Ms Bonietor Amanya, a former nursing officer at Mulago Hospital and the national mobiliser of the terminated workers, said they are willing to come back and work.

“As long as we are paid our arrears and absorbed into the main government system, then we can come back and work. We have the experience because we have handled the patients during the first and second wave,” she told this publication yesterday.

Background

The workers were terminated on March 30 when they were still demanding their salary arrears amid the decline in Covid-19 cases in hospitals.

“We have contacted all the concerned offices. We wrote to the Ministry of Health, and we wrote to the President himself. We even wrote a petition to the Speaker of Parliament,” Ms Amanya said.

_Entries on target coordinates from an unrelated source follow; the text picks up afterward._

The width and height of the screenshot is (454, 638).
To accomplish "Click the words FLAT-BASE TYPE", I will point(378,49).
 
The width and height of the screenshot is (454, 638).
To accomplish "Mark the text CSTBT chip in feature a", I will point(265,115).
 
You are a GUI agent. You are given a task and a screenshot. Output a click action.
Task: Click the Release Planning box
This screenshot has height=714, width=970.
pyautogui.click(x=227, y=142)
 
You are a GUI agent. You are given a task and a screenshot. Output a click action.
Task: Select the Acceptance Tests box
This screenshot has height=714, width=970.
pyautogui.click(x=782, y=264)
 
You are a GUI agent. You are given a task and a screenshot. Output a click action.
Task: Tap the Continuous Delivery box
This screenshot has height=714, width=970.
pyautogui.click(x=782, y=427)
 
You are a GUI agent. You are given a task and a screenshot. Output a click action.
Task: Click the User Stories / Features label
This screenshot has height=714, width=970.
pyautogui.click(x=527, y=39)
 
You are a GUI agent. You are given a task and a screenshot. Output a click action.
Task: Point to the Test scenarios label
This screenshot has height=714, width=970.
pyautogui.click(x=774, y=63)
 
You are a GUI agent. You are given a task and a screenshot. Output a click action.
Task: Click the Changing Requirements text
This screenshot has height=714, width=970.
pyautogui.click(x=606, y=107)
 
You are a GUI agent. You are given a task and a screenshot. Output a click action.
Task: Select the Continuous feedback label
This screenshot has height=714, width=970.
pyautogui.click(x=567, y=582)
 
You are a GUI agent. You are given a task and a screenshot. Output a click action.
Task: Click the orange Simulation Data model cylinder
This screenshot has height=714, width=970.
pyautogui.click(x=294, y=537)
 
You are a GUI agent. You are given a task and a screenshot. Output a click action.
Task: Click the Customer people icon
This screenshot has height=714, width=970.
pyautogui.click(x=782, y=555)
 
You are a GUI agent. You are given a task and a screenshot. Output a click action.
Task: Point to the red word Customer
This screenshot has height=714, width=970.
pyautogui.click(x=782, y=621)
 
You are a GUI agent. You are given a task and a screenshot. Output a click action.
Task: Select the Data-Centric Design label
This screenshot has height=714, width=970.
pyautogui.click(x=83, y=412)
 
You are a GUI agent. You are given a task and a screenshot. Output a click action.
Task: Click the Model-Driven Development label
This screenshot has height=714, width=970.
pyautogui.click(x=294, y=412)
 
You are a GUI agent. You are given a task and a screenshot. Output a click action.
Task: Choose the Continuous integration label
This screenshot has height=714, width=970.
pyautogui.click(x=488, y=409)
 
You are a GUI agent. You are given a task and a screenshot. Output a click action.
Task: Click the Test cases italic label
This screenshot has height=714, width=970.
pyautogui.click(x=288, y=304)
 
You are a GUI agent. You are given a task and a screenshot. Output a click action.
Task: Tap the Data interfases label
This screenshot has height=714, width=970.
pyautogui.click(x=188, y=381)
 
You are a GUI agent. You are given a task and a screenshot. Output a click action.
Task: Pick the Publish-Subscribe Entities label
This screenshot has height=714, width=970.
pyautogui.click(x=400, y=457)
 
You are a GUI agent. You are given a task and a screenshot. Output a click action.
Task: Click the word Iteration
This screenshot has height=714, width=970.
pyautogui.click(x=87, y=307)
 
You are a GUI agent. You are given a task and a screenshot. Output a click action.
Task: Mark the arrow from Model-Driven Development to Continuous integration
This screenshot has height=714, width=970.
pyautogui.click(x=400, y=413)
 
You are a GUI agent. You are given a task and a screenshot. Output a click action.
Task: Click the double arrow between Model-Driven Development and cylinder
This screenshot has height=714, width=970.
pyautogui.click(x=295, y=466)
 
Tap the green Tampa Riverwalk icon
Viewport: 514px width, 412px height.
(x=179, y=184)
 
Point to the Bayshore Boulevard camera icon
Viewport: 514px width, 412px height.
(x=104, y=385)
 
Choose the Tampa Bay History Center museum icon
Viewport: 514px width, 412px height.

“In July 2021, the President appreciated the work that was done by the frontline –medical people that fought to make sure that Uganda is Covid-free. He gave a directive to the Ministry of Health to accord permanent jobs to the medical people that fought in the pandemic, unfortunately, Dr Diana Atwine [the Permanent Secretary of the Ministry of Health], gave us termination as appreciation,” she added.

Ministry responds

Mr Emmanuel Ainebyoona, the Ministry of Health spokesperson, told this newspaper yesterday that the number of Covid-19 patients is still low and hospitals are managing without the terminated workers.

“Recruiting more workers is the decision of the strategic committee chaired by the minister, so I cannot comment [about it],” he said, when asked about their plans in case Covid-19 hospitalisation increases.

About the patients 

According to the Ministry of Health statistics, only six Covid-19 patients are currently hospitalised amid the rising infections. One death was reported by the ministry yesterday.

A total of 3,601 have died out of the 166,237 people who have contracted the virus since the outbreak of the virus in 2020.